AmeriCredit continues to slightly improve the credit quality and risk parameters of subprime auto loans supporting its asset-backed transactions.
The new deal structured by the General Motors Financial Co. subsidiary includes more loans to borrowers with 600-plus FICO scores as well as to those populating the higher end of AmeriCredit’s internal scoring tables. AMCAR also features slightly fewer loans over 60 months, and a higher weighted average APR.
AMCAR 2016-4, being underwritten by JPMorgan, is a $1.1 billion pool of loans that could be potentially upsized to $1.3 billion. It is the fourth AmeriCredit transaction of the year.
The capital stack in the $1.1 billion scenario includes a one-year Class A-1 money market tranche with a notional size of $164 million, and a pair of Class A tranches sized at $363 million and $199.88 million, according to ratings agency presale reports. The $363 million Class A-2 tranche will be split between fixed-rate and floating rate notes, with a maximum 75% of the notes being issued with floating rates.
If the notes are upsized, the Class A-1 notes will be issued at a size of $196 million, the Class A-2 notes at $430 million, and the A-3 notes at $246.25 million.
The Class A-1 notes carry an expected ‘F1’ structured finance rating from Fitch Ratings and a preliminary ‘A-1’ from Standard & Poor’s. Both agencies also assigned early triple-A ratings to the Class A notes. All the senior notes are supported by 35.2% credit enhancement, which is in line with AMCAR’s previous deals in 2016.
According to Fitch, AMCAR’s new deal has many consistent credit qualities in comparison to its recent deals, with average customer FICO scores of 576. However, the level of customers with FICOs greater than 600 (over 30% of the pool) is up from AMCAR transactions previous to 2016.
In addition, AMCAR has increased the bucket size of loans with the highest borrower internal credit scores (244 or higher) to 47.6%, up from 47% for its 2016-3 deal issued in July and 49.46% for its second transaction this year. In addition, the bucket of consumers with internal AmeriCredit scores below 215 fell to 9.49%, compared to 11.06% and 10.8% in the two prior AMCAR transactions.
Long-term contracts are still the standard with AMCAR’s collateral pool, with 60-plus month contracts totaling 92.4% of the pool, again consistent with recent transactions.

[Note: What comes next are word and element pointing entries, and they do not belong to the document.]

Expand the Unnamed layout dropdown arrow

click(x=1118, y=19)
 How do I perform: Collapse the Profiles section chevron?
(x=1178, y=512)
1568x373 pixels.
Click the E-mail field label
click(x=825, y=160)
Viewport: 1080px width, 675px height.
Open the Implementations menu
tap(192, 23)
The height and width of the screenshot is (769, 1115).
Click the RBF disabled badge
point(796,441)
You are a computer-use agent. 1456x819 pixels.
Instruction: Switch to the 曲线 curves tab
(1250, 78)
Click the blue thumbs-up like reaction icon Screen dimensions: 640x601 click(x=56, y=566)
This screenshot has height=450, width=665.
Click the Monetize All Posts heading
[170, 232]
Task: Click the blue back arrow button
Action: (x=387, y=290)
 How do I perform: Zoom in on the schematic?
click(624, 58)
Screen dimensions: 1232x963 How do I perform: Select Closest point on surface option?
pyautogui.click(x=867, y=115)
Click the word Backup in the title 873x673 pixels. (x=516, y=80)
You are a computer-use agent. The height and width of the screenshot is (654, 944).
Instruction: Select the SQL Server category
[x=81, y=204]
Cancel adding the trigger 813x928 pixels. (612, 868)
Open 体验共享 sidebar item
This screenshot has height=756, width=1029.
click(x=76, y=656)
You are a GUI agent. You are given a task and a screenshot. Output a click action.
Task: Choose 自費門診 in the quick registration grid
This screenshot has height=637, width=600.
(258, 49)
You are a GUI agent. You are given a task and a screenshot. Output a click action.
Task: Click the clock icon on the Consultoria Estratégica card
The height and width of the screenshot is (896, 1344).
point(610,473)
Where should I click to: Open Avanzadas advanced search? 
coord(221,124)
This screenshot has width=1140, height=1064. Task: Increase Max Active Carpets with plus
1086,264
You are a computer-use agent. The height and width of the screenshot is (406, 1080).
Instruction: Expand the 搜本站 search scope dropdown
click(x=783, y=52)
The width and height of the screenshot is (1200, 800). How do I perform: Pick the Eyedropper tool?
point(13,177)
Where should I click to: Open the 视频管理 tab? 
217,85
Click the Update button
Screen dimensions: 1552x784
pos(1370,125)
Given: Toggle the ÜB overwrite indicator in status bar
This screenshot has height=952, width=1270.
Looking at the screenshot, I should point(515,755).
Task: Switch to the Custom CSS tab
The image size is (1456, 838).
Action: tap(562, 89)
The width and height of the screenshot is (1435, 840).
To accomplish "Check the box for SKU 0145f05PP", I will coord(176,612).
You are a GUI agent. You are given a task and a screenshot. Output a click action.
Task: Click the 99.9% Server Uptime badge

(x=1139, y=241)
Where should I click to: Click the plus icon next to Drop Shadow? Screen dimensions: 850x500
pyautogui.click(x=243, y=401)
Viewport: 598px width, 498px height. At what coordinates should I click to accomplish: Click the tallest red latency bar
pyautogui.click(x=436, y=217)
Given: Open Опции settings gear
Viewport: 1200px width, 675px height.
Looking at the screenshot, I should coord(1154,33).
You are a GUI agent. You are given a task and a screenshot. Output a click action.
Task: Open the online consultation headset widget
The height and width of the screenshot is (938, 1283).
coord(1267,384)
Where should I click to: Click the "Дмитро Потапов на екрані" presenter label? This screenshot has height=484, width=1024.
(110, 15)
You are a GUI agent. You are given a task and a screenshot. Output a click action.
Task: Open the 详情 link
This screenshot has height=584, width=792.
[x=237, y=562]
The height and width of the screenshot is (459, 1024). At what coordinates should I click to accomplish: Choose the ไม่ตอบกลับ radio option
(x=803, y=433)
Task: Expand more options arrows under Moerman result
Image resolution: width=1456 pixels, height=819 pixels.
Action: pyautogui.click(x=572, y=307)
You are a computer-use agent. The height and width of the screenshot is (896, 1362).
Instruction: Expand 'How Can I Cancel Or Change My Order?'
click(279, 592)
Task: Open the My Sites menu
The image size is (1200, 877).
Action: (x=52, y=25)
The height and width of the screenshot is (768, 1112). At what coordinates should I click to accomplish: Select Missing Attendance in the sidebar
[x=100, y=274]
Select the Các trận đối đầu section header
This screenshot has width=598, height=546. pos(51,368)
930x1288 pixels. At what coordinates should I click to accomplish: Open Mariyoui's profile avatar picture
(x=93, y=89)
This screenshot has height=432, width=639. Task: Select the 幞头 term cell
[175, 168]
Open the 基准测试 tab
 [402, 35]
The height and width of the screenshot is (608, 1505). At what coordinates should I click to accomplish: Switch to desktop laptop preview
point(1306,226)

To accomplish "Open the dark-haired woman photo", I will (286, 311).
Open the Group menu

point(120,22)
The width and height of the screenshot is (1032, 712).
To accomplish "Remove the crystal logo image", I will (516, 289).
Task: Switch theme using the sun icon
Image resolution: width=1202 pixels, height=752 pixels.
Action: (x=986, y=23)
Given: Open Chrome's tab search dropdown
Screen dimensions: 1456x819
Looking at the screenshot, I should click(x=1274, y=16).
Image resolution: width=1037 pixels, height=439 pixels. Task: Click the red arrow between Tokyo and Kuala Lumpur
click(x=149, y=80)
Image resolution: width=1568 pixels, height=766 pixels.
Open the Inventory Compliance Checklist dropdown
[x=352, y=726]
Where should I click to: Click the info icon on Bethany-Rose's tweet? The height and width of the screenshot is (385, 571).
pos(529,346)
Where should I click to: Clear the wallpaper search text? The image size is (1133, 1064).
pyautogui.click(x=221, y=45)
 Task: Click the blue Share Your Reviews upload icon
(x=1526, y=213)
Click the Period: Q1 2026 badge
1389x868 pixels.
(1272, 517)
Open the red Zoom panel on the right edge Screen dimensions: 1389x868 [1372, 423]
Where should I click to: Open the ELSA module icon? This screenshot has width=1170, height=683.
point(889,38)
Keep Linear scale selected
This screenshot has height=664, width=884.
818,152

AMCAR 2016-4 does have a higher weighted average APR than the 2016-3 transaction, resulting in slightly less spread.
Cumulative losses have remained “relatively” low for a subprime transaction; Fitch estimates the cumulative net loss proxy at 11.1% for the 2016-4 transaction, down from the previous deal’s 11.35% level. S&P has its expected cumulative net loss range between 10-10.5%.
Prior to this transaction, AmeriCredit has had 94 total securitizations since 1994; since the start of 2015, the company has had 16 subprime securitizations totaling more than $3.4 billion.